Le critère habituellement utilisé en Inde pour déterminer l'appartenance d'une personne à une famille indivise (family or household) est la résidence. Selon Inden et Nicholas, cependant, la résidence est d'importance secondaire par rapport à la commensalité, (18) Sharing the same house is, for most Bengalis, of secondary importance to the sharing of food in sustaining the family. Partager la nourriture, c'est partager le corps du même maître, et les personnes qui reçoivent de ce maître leur nourriture quotidienne peuvent résider dans des logements séparés (separate dwellings); elles ne s'en considèrent pas moins comme membres de la famille et suivent les règles de conduite partagées qui sont contenues dans leur corps, continue to follow the sharing code for conduct that is contained in their bodies. Les liens de parenté sont infus dans les aliments qu'ils partagent et, par la digestion des aliments, les règles de comportement entre parents transmises par des substances vitales non corporelles entrent dans la physiologie et viennent s'inscrire dans les substances corporelles. Dans l'idéologie locale, la définition de la famille indivise au sens de parivāra, les dépendants d'un maître ou chef de famille dont ils reçoivent leur nourriture quotidienne, est fondée sur la croyance traditionnelle selon laquelle, au cours de la digestion et par une série de coctions, la nourriture est transformée en sang puis en sperme et sang utérin qui, au cours de procréations ultérieures, transmettront ces liens de parenté reçus par l'alimentation.

(52) Food (anna) is the external source of a person's body. When it is eaten it is transformed progressively into digested food (rasa) [le chyle] and then into blood (rakta). Blood, the internal source of a body's nourishment, is the source of both semen and uterine blood. Within a person's body, blood turns into flesh, flesh into fat, and fat into marrow. The marrow in a male person turns into semen; in a female it turns into uterine blood.

C'est une doctrine classique, dans la médecine hindoue, que cette transformation des différents tissus organiques les uns dans les autres, du chyle au sperme et au sang utérin, par une série de coctions successives, et les principes de la médecine hindoue — la médecine ayurvédique — sont connus de tous au Bengale.

Mais nous l'avons déjà dit, la nourriture construit la parenté de deux façons, selon qu'elle est partagée entre les parivāra d'une part, ou offerte et acceptée dans des échanges cérémoniels entre les kuṭumba d'autre part. Cette polarité entre deux grandes catégories de liens de parenté correspond approximativement — il faut lire de près les nuances et précisions que donnent Inden et Nicholas — à la polarité classique dans les études de parenté entre consanguins et parents par alliance.

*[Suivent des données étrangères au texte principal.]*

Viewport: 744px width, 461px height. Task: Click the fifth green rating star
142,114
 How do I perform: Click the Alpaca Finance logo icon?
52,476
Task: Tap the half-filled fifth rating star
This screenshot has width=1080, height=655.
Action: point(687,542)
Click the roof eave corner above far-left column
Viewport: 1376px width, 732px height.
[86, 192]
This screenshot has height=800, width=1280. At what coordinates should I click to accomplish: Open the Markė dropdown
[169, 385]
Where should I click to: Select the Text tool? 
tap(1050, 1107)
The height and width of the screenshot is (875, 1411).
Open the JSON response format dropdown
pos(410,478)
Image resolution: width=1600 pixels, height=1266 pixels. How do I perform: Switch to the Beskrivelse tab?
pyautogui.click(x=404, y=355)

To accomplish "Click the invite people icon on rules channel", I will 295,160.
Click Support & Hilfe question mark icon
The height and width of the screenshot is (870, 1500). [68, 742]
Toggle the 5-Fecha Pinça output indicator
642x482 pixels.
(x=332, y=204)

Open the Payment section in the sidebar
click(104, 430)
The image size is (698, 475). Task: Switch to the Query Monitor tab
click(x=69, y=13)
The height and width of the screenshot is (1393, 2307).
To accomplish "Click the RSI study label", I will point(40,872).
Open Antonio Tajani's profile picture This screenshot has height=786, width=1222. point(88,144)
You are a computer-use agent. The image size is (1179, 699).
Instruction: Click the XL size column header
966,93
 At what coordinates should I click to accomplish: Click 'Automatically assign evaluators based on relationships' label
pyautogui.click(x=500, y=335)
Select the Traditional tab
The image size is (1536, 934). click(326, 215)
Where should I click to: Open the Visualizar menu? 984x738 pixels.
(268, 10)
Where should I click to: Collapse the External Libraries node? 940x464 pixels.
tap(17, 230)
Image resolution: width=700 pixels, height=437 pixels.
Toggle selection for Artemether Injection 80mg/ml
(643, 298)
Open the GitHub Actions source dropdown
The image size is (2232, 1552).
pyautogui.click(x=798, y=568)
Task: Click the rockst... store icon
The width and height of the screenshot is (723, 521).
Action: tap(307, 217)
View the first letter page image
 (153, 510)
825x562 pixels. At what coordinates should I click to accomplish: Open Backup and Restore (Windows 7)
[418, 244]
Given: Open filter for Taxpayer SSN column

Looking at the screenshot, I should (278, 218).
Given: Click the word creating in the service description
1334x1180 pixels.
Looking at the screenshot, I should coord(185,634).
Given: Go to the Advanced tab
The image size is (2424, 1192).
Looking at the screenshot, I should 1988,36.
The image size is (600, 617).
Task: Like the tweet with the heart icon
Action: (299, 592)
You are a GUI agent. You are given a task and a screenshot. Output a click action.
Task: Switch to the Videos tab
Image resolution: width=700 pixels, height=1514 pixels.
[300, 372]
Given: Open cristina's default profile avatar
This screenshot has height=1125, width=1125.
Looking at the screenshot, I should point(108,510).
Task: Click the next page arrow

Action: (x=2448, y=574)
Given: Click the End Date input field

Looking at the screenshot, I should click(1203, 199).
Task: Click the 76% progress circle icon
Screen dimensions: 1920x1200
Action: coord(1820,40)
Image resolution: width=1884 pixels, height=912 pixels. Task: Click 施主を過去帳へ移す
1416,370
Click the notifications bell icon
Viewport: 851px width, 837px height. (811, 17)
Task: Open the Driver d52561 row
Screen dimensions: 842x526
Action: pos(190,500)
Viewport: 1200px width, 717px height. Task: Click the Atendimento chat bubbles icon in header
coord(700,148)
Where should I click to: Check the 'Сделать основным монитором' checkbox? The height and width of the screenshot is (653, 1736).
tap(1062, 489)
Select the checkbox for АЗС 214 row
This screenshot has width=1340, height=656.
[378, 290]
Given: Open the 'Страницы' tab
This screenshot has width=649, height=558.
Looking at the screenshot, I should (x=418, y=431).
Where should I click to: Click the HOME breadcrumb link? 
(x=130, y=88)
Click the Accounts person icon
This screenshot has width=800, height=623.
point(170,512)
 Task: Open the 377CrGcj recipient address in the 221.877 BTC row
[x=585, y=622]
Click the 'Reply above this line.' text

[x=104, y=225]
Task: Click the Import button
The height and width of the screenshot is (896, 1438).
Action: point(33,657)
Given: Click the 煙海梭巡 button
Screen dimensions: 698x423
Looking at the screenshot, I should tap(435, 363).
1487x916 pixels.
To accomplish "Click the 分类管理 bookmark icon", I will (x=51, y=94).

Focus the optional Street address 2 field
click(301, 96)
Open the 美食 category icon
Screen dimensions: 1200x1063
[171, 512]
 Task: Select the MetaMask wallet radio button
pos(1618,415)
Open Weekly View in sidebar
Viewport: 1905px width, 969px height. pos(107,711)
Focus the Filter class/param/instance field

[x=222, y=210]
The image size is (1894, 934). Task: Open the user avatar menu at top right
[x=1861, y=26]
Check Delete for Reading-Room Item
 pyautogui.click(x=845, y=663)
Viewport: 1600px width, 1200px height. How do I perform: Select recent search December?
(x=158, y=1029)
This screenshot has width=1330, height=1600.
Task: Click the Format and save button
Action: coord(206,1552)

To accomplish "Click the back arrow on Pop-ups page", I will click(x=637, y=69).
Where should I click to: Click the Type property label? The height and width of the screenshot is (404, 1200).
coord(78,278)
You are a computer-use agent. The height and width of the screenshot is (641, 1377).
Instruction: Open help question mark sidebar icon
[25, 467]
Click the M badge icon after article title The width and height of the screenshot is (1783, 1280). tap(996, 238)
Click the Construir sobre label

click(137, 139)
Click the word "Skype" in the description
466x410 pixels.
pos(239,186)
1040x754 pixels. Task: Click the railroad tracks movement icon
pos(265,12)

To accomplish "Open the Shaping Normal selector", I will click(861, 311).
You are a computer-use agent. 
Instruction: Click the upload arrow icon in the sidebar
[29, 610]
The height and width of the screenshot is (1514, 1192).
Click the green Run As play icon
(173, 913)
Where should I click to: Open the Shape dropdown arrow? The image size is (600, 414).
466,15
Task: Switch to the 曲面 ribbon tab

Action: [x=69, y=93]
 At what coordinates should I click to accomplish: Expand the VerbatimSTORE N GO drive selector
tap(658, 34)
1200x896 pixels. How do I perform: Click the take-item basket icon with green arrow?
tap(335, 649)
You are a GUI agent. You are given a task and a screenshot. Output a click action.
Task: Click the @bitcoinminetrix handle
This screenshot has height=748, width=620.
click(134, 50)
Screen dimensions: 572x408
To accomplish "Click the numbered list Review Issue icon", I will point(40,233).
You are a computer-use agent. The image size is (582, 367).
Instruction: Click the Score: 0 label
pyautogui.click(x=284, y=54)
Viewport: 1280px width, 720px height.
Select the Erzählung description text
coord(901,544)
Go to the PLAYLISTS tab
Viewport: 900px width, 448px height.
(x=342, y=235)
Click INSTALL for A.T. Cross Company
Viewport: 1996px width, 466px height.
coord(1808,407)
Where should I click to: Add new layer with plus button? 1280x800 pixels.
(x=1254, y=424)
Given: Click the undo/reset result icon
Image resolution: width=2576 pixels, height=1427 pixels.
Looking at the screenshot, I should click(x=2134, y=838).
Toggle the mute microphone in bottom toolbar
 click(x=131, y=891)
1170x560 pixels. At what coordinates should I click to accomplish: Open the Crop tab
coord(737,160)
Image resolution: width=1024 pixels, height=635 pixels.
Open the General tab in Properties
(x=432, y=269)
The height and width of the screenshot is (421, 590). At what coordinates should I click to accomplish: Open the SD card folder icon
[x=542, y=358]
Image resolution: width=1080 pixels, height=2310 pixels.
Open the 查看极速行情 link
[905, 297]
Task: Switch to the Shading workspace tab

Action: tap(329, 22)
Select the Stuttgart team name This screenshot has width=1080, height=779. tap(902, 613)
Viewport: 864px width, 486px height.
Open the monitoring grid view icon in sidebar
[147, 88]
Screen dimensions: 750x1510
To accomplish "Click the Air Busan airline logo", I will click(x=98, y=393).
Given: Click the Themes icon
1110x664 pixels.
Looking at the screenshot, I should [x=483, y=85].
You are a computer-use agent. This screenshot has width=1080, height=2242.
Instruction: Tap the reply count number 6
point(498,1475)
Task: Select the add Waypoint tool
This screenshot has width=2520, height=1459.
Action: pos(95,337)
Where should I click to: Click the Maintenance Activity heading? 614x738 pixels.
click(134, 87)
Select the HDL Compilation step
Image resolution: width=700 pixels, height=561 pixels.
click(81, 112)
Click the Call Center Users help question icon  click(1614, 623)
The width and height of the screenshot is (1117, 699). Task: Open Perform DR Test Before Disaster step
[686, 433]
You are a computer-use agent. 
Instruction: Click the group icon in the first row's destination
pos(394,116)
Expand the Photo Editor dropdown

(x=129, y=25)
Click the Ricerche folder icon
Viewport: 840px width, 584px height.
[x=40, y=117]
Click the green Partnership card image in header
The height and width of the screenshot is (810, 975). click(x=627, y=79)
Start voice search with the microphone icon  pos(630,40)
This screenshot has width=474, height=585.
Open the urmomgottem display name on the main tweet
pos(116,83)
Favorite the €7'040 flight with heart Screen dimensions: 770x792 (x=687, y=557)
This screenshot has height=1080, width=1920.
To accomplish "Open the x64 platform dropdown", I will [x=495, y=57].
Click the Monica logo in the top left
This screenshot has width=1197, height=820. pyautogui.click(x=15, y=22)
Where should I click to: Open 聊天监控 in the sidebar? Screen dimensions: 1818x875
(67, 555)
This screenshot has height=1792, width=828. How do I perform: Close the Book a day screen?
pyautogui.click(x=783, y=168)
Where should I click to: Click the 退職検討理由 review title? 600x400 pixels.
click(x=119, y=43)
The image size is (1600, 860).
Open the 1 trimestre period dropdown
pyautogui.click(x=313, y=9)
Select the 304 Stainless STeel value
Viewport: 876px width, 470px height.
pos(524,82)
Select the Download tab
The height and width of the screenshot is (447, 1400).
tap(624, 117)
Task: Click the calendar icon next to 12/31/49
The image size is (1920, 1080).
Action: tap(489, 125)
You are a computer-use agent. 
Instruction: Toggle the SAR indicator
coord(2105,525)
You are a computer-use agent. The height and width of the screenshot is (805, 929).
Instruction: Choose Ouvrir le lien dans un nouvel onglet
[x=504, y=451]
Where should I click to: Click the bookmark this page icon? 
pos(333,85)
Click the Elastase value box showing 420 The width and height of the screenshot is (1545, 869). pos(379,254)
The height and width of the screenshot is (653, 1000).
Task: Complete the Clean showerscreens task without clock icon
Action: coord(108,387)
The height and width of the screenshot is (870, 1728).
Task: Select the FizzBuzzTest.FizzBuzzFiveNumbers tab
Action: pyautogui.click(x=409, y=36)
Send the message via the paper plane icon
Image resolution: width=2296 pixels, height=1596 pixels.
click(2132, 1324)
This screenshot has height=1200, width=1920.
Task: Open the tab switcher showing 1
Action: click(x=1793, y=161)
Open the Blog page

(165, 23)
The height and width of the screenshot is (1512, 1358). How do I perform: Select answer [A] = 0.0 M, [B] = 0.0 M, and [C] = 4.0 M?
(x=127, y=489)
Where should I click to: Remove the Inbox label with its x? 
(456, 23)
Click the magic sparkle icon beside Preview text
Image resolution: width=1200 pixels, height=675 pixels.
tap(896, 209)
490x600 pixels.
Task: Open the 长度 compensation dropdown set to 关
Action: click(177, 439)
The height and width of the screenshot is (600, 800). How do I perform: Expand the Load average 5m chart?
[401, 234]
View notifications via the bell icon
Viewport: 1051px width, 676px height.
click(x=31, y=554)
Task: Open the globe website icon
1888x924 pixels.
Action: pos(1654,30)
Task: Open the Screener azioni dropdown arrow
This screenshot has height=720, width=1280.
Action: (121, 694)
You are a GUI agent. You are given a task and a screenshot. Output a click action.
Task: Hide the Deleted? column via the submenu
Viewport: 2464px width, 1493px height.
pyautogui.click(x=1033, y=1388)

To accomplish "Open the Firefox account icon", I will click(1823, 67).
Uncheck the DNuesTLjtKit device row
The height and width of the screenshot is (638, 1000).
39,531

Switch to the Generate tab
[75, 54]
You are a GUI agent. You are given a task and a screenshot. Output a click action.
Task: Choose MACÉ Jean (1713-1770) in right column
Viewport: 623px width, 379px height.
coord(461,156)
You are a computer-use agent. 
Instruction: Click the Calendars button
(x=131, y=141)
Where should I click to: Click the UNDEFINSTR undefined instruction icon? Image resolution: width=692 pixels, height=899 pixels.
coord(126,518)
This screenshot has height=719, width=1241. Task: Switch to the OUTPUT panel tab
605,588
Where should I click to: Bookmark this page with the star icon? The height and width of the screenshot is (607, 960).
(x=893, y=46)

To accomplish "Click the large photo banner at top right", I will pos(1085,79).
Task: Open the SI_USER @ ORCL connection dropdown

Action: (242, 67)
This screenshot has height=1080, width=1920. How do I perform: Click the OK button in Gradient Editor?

(19) When gift-giving relatives visit each other, they are fed not ordinary cooked food, but special cooked food. Ordinary cooked food, the food of the family, is quickly digested and hence suitable only for providing nourishment on a daily basis. Special cooked foods, such as rice prepared with clarified butter (ghī-bhaṭ, pakvānna) or rice cooked with milk and sugar (payas, paramānna), are thought to be digested slowly and hence to nourish the body over a sustained period of time, as between visits. For this reason, the kuṭumba-s' feeding of special food to each other expresses and sustains their exchange relationship [leur relation d'alliance].

Ce lien de parenté naturel qu'est la nourriture

pāśa snare, trap, noose, tie, bond

anna-pāśa “the bond of food”

Au deuxième jour des cérémonies de mariage, au cours d'un rite appelé bhojana «festin, bombance, festoiement», l'époux adresse à la jeune épousée une formule sacramentelle (mantra):

(49) “With the superior bond of food (anna-pāśa), the subtle thread of life (prāṇa), with this knot I securely tie your mind (manas) and heart (hṛdaya) to mine,"

Et prenant du riz bouilli (anna) qu'il façonne en boulettes dans le creux de sa main droite, il en mange d'abord un peu lui-même, et enfourne le restant dans la bouche de l'épousée.